According to Odaily Planet Daily, the Prysm team released a mainnet incident recap report stating that during the Ethereum mainnet Fusaka session on December 4th, almost all Prysm beacon nodes ran out of resources while processing specific attestations, resulting in their inability to respond to validator requests in a timely manner and causing a large number of missing blocks and witnesses.

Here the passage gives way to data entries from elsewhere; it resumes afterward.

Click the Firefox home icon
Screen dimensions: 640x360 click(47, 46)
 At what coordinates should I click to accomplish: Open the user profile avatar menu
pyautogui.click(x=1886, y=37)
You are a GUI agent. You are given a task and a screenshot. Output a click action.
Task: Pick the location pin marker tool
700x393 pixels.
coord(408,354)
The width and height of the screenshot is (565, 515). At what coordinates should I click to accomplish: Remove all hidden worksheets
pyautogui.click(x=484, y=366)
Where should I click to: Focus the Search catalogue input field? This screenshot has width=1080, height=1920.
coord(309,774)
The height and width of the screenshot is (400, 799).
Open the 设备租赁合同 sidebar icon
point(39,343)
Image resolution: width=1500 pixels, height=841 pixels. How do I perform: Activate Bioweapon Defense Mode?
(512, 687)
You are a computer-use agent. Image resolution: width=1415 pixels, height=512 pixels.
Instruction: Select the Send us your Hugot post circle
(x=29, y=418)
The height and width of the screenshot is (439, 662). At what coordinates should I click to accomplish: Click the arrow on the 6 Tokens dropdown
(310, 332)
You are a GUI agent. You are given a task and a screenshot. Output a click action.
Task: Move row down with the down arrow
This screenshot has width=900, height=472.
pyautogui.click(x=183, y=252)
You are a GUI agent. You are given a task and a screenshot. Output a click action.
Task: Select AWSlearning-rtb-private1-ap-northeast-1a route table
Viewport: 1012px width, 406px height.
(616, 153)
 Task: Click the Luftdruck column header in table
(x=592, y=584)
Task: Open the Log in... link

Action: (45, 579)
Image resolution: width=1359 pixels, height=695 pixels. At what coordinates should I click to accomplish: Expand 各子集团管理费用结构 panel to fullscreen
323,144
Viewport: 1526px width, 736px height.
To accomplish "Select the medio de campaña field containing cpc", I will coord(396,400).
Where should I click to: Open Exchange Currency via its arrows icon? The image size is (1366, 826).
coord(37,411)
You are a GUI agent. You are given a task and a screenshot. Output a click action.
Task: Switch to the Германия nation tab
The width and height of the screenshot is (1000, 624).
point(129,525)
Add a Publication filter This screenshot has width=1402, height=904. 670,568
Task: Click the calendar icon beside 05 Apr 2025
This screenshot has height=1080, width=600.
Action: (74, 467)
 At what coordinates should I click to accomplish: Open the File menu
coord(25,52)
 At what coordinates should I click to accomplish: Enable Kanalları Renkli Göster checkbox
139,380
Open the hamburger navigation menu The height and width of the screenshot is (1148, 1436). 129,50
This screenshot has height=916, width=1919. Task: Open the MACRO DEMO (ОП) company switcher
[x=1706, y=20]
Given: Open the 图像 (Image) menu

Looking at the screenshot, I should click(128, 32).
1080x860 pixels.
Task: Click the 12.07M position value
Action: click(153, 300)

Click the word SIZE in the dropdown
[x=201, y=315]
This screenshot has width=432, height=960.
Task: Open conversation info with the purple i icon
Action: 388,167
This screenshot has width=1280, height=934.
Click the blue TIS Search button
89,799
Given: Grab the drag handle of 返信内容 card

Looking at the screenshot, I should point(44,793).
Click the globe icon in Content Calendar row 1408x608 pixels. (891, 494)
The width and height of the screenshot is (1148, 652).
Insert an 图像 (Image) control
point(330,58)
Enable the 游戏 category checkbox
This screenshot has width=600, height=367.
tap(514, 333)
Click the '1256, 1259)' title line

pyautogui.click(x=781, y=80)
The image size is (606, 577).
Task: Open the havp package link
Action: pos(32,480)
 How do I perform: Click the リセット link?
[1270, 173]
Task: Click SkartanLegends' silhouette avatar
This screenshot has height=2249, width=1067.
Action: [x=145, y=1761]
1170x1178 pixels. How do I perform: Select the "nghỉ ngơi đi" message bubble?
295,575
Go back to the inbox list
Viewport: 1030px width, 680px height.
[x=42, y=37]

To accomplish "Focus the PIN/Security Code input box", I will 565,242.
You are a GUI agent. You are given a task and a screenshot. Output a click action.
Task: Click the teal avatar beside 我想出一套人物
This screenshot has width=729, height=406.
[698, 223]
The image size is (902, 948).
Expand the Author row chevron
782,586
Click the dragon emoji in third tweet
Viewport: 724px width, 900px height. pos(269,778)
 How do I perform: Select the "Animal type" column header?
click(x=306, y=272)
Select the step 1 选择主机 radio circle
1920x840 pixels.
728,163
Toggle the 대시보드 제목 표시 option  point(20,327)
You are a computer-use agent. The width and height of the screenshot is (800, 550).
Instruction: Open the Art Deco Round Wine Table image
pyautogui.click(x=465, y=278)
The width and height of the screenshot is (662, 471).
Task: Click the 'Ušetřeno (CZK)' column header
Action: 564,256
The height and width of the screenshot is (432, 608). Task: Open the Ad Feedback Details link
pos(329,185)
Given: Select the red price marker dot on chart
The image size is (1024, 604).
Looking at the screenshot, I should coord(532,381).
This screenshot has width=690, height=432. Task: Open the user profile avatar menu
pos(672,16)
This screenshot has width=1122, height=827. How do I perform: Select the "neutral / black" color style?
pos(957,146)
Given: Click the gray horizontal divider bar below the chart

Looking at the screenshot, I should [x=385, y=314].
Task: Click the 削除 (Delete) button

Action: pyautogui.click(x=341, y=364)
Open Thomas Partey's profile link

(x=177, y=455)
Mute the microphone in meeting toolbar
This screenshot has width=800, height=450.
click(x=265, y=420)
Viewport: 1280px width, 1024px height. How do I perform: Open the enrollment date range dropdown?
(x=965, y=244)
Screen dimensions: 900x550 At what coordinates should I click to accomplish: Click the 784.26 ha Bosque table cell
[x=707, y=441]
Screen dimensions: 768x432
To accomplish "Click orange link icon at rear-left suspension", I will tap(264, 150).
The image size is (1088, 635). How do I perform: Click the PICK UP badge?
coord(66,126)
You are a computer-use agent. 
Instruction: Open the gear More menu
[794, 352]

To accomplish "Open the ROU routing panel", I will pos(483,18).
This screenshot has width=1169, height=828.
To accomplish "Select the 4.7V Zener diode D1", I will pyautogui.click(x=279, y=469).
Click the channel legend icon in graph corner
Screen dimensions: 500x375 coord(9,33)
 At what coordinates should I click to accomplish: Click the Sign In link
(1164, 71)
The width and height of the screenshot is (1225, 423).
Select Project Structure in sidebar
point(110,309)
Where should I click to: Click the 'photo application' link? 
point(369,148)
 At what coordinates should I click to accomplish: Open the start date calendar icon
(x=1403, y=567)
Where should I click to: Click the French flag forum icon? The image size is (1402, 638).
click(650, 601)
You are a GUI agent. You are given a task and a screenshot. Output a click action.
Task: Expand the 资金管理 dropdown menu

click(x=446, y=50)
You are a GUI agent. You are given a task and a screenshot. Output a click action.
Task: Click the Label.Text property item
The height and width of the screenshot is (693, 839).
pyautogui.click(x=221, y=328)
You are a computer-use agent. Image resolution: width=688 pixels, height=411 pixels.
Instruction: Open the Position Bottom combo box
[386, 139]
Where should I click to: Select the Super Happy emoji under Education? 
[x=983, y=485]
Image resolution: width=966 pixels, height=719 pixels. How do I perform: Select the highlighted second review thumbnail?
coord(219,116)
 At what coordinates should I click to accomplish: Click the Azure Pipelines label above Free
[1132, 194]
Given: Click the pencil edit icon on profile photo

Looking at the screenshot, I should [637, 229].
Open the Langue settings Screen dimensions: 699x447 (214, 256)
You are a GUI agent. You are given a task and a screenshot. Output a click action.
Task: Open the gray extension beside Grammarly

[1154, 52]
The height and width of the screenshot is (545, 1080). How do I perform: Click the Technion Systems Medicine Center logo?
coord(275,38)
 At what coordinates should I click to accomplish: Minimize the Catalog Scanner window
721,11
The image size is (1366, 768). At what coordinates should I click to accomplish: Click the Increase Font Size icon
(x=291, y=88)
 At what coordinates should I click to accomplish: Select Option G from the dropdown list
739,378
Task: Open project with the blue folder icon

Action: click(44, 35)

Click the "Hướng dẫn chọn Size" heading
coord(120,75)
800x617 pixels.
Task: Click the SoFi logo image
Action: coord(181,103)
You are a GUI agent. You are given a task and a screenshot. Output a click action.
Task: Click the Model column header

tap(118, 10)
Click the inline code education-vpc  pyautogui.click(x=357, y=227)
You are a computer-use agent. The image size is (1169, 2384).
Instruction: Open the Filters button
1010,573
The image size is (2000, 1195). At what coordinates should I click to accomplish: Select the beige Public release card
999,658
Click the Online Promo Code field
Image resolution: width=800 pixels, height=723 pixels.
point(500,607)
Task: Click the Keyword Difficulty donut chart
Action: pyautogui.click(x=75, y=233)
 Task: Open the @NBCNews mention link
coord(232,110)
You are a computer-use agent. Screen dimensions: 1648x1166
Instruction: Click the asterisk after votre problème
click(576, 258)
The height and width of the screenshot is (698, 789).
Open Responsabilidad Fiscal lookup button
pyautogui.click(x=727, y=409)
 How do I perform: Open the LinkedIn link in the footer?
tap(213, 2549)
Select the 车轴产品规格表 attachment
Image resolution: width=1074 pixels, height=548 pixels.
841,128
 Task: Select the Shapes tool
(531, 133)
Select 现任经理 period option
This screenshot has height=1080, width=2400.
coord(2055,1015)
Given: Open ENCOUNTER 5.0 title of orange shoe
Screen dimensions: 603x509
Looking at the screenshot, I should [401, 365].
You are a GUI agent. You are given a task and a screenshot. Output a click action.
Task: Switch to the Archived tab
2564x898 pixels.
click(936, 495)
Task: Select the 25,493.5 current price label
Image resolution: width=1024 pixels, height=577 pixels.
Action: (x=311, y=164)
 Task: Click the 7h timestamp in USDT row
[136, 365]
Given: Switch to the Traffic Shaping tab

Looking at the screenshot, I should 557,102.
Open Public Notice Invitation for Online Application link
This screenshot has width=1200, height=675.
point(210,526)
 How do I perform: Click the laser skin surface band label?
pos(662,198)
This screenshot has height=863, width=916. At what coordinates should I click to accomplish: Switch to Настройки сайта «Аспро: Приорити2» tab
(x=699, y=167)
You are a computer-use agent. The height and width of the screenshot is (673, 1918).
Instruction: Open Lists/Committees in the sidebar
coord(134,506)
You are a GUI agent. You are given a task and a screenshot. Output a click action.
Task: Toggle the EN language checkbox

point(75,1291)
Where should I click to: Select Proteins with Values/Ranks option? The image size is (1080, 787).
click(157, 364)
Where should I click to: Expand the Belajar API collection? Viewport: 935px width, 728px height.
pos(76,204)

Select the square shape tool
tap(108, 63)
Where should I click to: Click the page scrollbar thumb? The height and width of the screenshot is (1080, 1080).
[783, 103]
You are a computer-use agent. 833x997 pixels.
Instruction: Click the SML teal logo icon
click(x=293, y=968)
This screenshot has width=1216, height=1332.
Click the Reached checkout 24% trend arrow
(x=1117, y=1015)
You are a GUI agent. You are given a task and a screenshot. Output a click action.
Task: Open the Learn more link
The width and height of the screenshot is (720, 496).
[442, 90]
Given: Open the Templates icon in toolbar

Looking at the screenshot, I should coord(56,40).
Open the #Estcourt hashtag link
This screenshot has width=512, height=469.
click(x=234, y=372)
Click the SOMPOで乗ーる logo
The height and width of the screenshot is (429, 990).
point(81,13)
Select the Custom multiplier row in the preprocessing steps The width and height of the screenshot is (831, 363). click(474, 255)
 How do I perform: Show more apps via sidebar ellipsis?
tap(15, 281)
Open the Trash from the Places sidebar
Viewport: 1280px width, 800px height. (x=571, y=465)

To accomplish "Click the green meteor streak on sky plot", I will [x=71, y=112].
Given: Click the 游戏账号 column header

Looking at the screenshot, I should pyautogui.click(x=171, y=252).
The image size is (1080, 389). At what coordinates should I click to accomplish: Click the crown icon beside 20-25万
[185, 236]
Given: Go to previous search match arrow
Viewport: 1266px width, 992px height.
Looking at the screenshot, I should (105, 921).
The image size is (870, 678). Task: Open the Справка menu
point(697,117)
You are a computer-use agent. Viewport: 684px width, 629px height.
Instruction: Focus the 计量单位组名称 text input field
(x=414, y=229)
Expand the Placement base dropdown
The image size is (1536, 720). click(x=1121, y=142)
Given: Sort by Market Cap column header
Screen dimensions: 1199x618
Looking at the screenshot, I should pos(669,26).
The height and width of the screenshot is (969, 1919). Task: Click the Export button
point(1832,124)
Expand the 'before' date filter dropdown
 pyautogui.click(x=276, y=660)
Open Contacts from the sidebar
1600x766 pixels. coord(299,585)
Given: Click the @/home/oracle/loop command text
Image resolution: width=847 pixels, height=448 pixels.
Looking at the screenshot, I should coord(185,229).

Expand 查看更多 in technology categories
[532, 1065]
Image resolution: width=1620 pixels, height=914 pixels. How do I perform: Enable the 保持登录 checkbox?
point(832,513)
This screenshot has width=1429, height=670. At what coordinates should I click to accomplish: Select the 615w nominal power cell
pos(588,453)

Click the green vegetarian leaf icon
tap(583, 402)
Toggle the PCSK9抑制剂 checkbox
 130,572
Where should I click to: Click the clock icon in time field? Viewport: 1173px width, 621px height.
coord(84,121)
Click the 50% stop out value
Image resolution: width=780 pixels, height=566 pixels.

The incident affected epochs 411439 to 411480, a total of 42 epochs. 248 blocks were missing out of 1344 slots, a missing rate of approximately 18.5%. Network participation dropped to 75% at one point, and validators lost approximately 382 ETH in witness rewards. The root cause was that Prysm received attestations from nodes that might have been out of sync with the mainnet. These attestations referenced the block root of the previous epoch. To verify their validity, Prysm repeatedly replayed the old epoch state and performed costly epoch transitions, causing nodes to exhaust resources under high concurrency. The related defect originated from Prysm PR 15965, which had been deployed to the testnet a month prior but did not trigger the same scenario.

The official temporary solution was to enable the `--disable-last-epoch-target` parameter in version 7.0.0. Subsequent versions 7.0.1 and 7.1.0 included a long-term fix that uses head state to verify attestations, avoiding repeated replays of historical states. Prysm stated that the issue gradually subsided after 4:45 UTC on December 4th, with network participation recovering to over 95% by epoch 411480.

The Prysm team pointed out that this incident highlights the importance of client diversity. If a single client accounts for more than one-third of the total, it may lead to a temporary inability to terminate; if it exceeds two-thirds, there is a risk of an invalid termination chain. They also reflected on the issues of unclear communication regarding feature switches and the failure of the test environment to simulate large-scale asynchronous nodes, and will improve their testing strategies and configuration management in the future.